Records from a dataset

## Begin

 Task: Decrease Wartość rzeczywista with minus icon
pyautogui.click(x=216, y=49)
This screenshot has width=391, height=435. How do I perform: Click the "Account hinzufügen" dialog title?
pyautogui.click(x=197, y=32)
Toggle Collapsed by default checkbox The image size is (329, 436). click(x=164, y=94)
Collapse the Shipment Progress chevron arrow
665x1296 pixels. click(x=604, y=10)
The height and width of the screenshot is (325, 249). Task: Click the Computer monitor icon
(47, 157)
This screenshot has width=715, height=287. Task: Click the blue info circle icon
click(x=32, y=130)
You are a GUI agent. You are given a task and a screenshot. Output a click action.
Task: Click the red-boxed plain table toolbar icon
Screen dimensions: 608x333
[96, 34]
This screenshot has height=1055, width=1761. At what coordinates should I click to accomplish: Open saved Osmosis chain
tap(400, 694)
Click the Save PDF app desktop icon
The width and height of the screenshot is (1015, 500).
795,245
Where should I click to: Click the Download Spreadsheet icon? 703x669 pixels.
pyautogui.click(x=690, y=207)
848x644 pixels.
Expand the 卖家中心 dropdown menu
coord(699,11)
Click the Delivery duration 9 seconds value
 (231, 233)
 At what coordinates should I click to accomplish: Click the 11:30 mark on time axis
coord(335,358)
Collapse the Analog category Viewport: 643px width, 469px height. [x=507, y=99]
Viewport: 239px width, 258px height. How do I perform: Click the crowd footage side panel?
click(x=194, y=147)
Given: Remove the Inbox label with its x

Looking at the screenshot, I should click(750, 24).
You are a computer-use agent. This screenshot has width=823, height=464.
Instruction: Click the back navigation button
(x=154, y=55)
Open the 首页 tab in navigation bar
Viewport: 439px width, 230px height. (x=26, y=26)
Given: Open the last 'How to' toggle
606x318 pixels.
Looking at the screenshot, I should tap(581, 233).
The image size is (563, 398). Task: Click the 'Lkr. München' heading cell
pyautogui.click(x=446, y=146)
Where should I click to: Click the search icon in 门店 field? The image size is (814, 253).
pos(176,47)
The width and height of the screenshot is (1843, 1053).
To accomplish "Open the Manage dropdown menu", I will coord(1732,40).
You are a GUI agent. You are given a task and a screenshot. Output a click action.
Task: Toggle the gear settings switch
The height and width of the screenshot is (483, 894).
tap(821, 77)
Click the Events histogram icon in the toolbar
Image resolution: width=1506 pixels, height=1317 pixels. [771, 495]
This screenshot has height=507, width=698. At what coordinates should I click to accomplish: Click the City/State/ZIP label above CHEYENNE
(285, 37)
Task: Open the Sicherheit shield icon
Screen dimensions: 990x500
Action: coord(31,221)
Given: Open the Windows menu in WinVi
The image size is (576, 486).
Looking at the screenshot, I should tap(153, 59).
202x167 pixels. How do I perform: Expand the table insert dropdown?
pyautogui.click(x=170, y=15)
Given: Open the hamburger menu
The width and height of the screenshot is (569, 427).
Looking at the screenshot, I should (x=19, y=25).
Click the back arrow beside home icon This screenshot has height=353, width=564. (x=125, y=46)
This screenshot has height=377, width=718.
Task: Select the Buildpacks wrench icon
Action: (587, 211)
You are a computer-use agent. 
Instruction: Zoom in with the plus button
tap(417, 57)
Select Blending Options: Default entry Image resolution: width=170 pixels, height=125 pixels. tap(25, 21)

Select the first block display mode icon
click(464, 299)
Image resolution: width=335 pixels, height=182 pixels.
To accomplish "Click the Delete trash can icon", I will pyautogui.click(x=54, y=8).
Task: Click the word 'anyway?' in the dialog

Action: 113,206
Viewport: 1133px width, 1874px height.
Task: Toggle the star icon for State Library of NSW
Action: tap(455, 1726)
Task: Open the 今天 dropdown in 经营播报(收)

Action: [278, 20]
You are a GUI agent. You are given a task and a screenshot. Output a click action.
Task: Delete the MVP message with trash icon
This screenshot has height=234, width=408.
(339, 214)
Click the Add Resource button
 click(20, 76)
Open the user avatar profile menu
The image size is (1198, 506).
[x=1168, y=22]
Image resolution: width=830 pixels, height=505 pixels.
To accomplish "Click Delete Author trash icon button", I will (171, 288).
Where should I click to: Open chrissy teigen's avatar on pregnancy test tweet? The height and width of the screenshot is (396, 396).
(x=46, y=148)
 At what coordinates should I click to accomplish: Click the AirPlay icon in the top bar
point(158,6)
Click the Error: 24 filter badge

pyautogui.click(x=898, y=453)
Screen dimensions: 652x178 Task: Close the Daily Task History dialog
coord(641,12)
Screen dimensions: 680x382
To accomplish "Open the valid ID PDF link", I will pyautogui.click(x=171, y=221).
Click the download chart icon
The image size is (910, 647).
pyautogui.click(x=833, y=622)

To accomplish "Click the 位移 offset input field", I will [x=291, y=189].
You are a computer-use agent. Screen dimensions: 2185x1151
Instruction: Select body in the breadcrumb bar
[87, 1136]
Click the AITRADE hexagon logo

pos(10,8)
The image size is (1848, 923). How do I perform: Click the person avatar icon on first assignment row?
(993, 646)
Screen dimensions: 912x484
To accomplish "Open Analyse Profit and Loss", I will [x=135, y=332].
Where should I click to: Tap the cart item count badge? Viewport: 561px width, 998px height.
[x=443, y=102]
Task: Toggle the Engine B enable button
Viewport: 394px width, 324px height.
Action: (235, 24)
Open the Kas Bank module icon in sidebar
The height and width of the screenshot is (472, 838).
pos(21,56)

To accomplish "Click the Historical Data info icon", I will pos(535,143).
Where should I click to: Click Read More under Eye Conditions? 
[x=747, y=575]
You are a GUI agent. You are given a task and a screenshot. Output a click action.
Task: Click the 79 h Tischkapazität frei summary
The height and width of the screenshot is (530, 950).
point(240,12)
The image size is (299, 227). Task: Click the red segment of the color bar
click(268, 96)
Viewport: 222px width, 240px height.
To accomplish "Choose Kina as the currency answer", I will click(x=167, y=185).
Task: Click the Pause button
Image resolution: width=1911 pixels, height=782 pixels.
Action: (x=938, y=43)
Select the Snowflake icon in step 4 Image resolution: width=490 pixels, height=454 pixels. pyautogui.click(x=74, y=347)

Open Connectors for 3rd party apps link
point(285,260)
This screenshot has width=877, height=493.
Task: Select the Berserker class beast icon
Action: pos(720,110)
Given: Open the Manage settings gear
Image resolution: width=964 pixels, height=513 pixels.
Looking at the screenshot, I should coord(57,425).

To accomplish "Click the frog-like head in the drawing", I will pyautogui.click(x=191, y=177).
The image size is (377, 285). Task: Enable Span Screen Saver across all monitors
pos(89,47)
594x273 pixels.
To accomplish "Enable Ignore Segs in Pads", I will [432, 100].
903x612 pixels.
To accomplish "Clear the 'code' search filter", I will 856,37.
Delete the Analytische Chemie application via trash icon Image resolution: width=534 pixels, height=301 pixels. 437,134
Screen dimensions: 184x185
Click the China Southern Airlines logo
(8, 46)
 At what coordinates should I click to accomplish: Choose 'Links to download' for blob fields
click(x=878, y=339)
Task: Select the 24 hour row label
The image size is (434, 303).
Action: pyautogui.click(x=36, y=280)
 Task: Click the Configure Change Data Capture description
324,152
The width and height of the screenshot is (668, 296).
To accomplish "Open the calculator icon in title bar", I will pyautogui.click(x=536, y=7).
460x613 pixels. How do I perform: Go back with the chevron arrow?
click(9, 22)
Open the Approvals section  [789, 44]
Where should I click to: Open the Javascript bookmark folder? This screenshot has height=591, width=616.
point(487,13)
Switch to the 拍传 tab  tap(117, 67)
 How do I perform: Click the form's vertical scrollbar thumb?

## End

* _Job_:
Switch each "Where should I click to" in the records to "Where do I click to" and keep everything else the same.

* _Task result_:
 Task: Decrease Wartość rzeczywista with minus icon
pyautogui.click(x=216, y=49)
This screenshot has width=391, height=435. How do I perform: Click the "Account hinzufügen" dialog title?
pyautogui.click(x=197, y=32)
Toggle Collapsed by default checkbox The image size is (329, 436). click(x=164, y=94)
Collapse the Shipment Progress chevron arrow
665x1296 pixels. click(x=604, y=10)
The height and width of the screenshot is (325, 249). Task: Click the Computer monitor icon
(47, 157)
This screenshot has width=715, height=287. Task: Click the blue info circle icon
click(x=32, y=130)
You are a GUI agent. You are given a task and a screenshot. Output a click action.
Task: Click the red-boxed plain table toolbar icon
Screen dimensions: 608x333
[96, 34]
This screenshot has height=1055, width=1761. At what coordinates should I click to accomplish: Open saved Osmosis chain
tap(400, 694)
Click the Save PDF app desktop icon
The width and height of the screenshot is (1015, 500).
795,245
Where do I click to: Click the Download Spreadsheet icon? 703x669 pixels.
pyautogui.click(x=690, y=207)
848x644 pixels.
Expand the 卖家中心 dropdown menu
coord(699,11)
Click the Delivery duration 9 seconds value
 (231, 233)
 At what coordinates should I click to accomplish: Click the 11:30 mark on time axis
coord(335,358)
Collapse the Analog category Viewport: 643px width, 469px height. [x=507, y=99]
Viewport: 239px width, 258px height. How do I perform: Click the crowd footage side panel?
click(x=194, y=147)
Given: Remove the Inbox label with its x

Looking at the screenshot, I should click(750, 24).
You are a computer-use agent. This screenshot has width=823, height=464.
Instruction: Click the back navigation button
(x=154, y=55)
Open the 首页 tab in navigation bar
Viewport: 439px width, 230px height. (x=26, y=26)
Given: Open the last 'How to' toggle
606x318 pixels.
Looking at the screenshot, I should tap(581, 233).
The image size is (563, 398). Task: Click the 'Lkr. München' heading cell
pyautogui.click(x=446, y=146)
Where do I click to: Click the search icon in 门店 field? The image size is (814, 253).
pos(176,47)
The width and height of the screenshot is (1843, 1053).
To accomplish "Open the Manage dropdown menu", I will coord(1732,40).
You are a GUI agent. You are given a task and a screenshot. Output a click action.
Task: Toggle the gear settings switch
The height and width of the screenshot is (483, 894).
tap(821, 77)
Click the Events histogram icon in the toolbar
Image resolution: width=1506 pixels, height=1317 pixels. [771, 495]
This screenshot has height=507, width=698. At what coordinates should I click to accomplish: Click the City/State/ZIP label above CHEYENNE
(285, 37)
Task: Open the Sicherheit shield icon
Screen dimensions: 990x500
Action: coord(31,221)
Given: Open the Windows menu in WinVi
The image size is (576, 486).
Looking at the screenshot, I should tap(153, 59).
202x167 pixels. How do I perform: Expand the table insert dropdown?
pyautogui.click(x=170, y=15)
Given: Open the hamburger menu
The width and height of the screenshot is (569, 427).
Looking at the screenshot, I should (x=19, y=25).
Click the back arrow beside home icon This screenshot has height=353, width=564. (x=125, y=46)
This screenshot has height=377, width=718.
Task: Select the Buildpacks wrench icon
Action: (587, 211)
You are a computer-use agent. 
Instruction: Zoom in with the plus button
tap(417, 57)
Select Blending Options: Default entry Image resolution: width=170 pixels, height=125 pixels. tap(25, 21)

Select the first block display mode icon
click(464, 299)
Image resolution: width=335 pixels, height=182 pixels.
To accomplish "Click the Delete trash can icon", I will pyautogui.click(x=54, y=8).
Task: Click the word 'anyway?' in the dialog

Action: 113,206
Viewport: 1133px width, 1874px height.
Task: Toggle the star icon for State Library of NSW
Action: tap(455, 1726)
Task: Open the 今天 dropdown in 经营播报(收)

Action: [278, 20]
You are a GUI agent. You are given a task and a screenshot. Output a click action.
Task: Delete the MVP message with trash icon
This screenshot has height=234, width=408.
(339, 214)
Click the Add Resource button
 click(20, 76)
Open the user avatar profile menu
The image size is (1198, 506).
[x=1168, y=22]
Image resolution: width=830 pixels, height=505 pixels.
To accomplish "Click Delete Author trash icon button", I will (171, 288).
Where do I click to: Open chrissy teigen's avatar on pregnancy test tweet? The height and width of the screenshot is (396, 396).
(x=46, y=148)
 At what coordinates should I click to accomplish: Click the AirPlay icon in the top bar
point(158,6)
Click the Error: 24 filter badge

pyautogui.click(x=898, y=453)
Screen dimensions: 652x178 Task: Close the Daily Task History dialog
coord(641,12)
Screen dimensions: 680x382
To accomplish "Open the valid ID PDF link", I will pyautogui.click(x=171, y=221).
Click the download chart icon
The image size is (910, 647).
pyautogui.click(x=833, y=622)

To accomplish "Click the 位移 offset input field", I will [x=291, y=189].
You are a computer-use agent. Screen dimensions: 2185x1151
Instruction: Select body in the breadcrumb bar
[87, 1136]
Click the AITRADE hexagon logo

pos(10,8)
The image size is (1848, 923). How do I perform: Click the person avatar icon on first assignment row?
(993, 646)
Screen dimensions: 912x484
To accomplish "Open Analyse Profit and Loss", I will [x=135, y=332].
Where do I click to: Tap the cart item count badge? Viewport: 561px width, 998px height.
[x=443, y=102]
Task: Toggle the Engine B enable button
Viewport: 394px width, 324px height.
Action: (235, 24)
Open the Kas Bank module icon in sidebar
The height and width of the screenshot is (472, 838).
pos(21,56)

To accomplish "Click the Historical Data info icon", I will pos(535,143).
Where do I click to: Click Read More under Eye Conditions? 
[x=747, y=575]
You are a GUI agent. You are given a task and a screenshot. Output a click action.
Task: Click the 79 h Tischkapazität frei summary
The height and width of the screenshot is (530, 950).
point(240,12)
The image size is (299, 227). Task: Click the red segment of the color bar
click(268, 96)
Viewport: 222px width, 240px height.
To accomplish "Choose Kina as the currency answer", I will click(x=167, y=185).
Task: Click the Pause button
Image resolution: width=1911 pixels, height=782 pixels.
Action: (x=938, y=43)
Select the Snowflake icon in step 4 Image resolution: width=490 pixels, height=454 pixels. pyautogui.click(x=74, y=347)

Open Connectors for 3rd party apps link
point(285,260)
This screenshot has width=877, height=493.
Task: Select the Berserker class beast icon
Action: pos(720,110)
Given: Open the Manage settings gear
Image resolution: width=964 pixels, height=513 pixels.
Looking at the screenshot, I should coord(57,425).

To accomplish "Click the frog-like head in the drawing", I will pyautogui.click(x=191, y=177).
The image size is (377, 285). Task: Enable Span Screen Saver across all monitors
pos(89,47)
594x273 pixels.
To accomplish "Enable Ignore Segs in Pads", I will [432, 100].
903x612 pixels.
To accomplish "Clear the 'code' search filter", I will 856,37.
Delete the Analytische Chemie application via trash icon Image resolution: width=534 pixels, height=301 pixels. 437,134
Screen dimensions: 184x185
Click the China Southern Airlines logo
(8, 46)
 At what coordinates should I click to accomplish: Choose 'Links to download' for blob fields
click(x=878, y=339)
Task: Select the 24 hour row label
The image size is (434, 303).
Action: pyautogui.click(x=36, y=280)
 Task: Click the Configure Change Data Capture description
324,152
The width and height of the screenshot is (668, 296).
To accomplish "Open the calculator icon in title bar", I will pyautogui.click(x=536, y=7).
460x613 pixels. How do I perform: Go back with the chevron arrow?
click(9, 22)
Open the Approvals section  [789, 44]
Where do I click to: Open the Javascript bookmark folder? This screenshot has height=591, width=616.
point(487,13)
Switch to the 拍传 tab  tap(117, 67)
 How do I perform: Click the form's vertical scrollbar thumb?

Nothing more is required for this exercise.